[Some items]
───

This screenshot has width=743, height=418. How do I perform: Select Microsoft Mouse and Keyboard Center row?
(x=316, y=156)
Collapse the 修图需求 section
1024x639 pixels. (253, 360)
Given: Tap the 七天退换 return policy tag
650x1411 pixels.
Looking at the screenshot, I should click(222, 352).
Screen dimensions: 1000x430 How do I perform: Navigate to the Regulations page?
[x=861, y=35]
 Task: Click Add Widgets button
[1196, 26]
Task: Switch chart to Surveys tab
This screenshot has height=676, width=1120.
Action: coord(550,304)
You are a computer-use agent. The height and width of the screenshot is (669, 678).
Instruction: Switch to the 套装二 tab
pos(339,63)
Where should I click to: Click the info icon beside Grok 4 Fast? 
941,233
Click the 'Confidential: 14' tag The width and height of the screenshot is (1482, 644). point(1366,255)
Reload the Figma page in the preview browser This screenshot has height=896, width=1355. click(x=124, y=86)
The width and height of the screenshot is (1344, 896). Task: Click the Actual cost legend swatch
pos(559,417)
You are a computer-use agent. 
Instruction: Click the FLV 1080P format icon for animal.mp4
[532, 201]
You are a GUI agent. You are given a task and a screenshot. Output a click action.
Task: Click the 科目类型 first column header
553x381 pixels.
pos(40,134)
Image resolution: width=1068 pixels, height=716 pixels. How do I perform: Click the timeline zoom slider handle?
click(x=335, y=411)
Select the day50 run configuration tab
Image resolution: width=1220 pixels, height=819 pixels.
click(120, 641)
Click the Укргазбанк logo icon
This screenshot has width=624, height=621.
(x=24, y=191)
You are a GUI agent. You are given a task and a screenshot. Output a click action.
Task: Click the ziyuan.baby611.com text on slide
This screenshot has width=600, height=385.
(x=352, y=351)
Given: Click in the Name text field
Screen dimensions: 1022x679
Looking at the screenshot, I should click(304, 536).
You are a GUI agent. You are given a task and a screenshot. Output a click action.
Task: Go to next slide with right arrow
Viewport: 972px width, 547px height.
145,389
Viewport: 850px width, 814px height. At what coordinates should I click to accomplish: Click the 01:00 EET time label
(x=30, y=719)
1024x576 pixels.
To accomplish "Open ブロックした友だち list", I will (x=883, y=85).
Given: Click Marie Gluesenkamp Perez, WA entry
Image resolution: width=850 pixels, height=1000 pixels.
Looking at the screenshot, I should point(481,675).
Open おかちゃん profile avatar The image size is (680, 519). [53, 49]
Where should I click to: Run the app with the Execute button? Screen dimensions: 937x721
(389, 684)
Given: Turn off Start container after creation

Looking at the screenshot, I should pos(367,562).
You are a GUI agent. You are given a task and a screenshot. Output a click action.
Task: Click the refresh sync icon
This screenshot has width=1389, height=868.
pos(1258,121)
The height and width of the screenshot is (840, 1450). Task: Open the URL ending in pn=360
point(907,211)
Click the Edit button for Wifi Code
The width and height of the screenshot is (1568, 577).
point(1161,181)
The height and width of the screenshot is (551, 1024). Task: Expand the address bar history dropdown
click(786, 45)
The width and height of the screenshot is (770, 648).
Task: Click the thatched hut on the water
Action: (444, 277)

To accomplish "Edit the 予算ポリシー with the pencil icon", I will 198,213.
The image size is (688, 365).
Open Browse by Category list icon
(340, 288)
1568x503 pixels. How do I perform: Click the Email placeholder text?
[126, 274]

───

Copy all of the items above word for word, leaving nothing out.

**Right answer:**
This screenshot has width=743, height=418. How do I perform: Select Microsoft Mouse and Keyboard Center row?
(x=316, y=156)
Collapse the 修图需求 section
1024x639 pixels. (253, 360)
Given: Tap the 七天退换 return policy tag
650x1411 pixels.
Looking at the screenshot, I should click(222, 352).
Screen dimensions: 1000x430 How do I perform: Navigate to the Regulations page?
[x=861, y=35]
 Task: Click Add Widgets button
[1196, 26]
Task: Switch chart to Surveys tab
This screenshot has height=676, width=1120.
Action: coord(550,304)
You are a computer-use agent. The height and width of the screenshot is (669, 678).
Instruction: Switch to the 套装二 tab
pos(339,63)
Where should I click to: Click the info icon beside Grok 4 Fast? 
941,233
Click the 'Confidential: 14' tag The width and height of the screenshot is (1482, 644). point(1366,255)
Reload the Figma page in the preview browser This screenshot has height=896, width=1355. click(x=124, y=86)
The width and height of the screenshot is (1344, 896). Task: Click the Actual cost legend swatch
pos(559,417)
You are a computer-use agent. 
Instruction: Click the FLV 1080P format icon for animal.mp4
[532, 201]
You are a GUI agent. You are given a task and a screenshot. Output a click action.
Task: Click the 科目类型 first column header
553x381 pixels.
pos(40,134)
Image resolution: width=1068 pixels, height=716 pixels. How do I perform: Click the timeline zoom slider handle?
click(x=335, y=411)
Select the day50 run configuration tab
Image resolution: width=1220 pixels, height=819 pixels.
click(120, 641)
Click the Укргазбанк logo icon
This screenshot has width=624, height=621.
(x=24, y=191)
You are a GUI agent. You are given a task and a screenshot. Output a click action.
Task: Click the ziyuan.baby611.com text on slide
This screenshot has width=600, height=385.
(x=352, y=351)
Given: Click in the Name text field
Screen dimensions: 1022x679
Looking at the screenshot, I should click(304, 536).
You are a GUI agent. You are given a task and a screenshot. Output a click action.
Task: Go to next slide with right arrow
Viewport: 972px width, 547px height.
145,389
Viewport: 850px width, 814px height. At what coordinates should I click to accomplish: Click the 01:00 EET time label
(x=30, y=719)
1024x576 pixels.
To accomplish "Open ブロックした友だち list", I will (x=883, y=85).
Given: Click Marie Gluesenkamp Perez, WA entry
Image resolution: width=850 pixels, height=1000 pixels.
Looking at the screenshot, I should point(481,675).
Open おかちゃん profile avatar The image size is (680, 519). [53, 49]
Where should I click to: Run the app with the Execute button? Screen dimensions: 937x721
(389, 684)
Given: Turn off Start container after creation

Looking at the screenshot, I should pos(367,562).
You are a GUI agent. You are given a task and a screenshot. Output a click action.
Task: Click the refresh sync icon
This screenshot has width=1389, height=868.
pos(1258,121)
The height and width of the screenshot is (840, 1450). Task: Open the URL ending in pn=360
point(907,211)
Click the Edit button for Wifi Code
The width and height of the screenshot is (1568, 577).
point(1161,181)
The height and width of the screenshot is (551, 1024). Task: Expand the address bar history dropdown
click(786, 45)
The width and height of the screenshot is (770, 648).
Task: Click the thatched hut on the water
Action: (444, 277)

To accomplish "Edit the 予算ポリシー with the pencil icon", I will 198,213.
The image size is (688, 365).
Open Browse by Category list icon
(340, 288)
1568x503 pixels. How do I perform: Click the Email placeholder text?
[126, 274]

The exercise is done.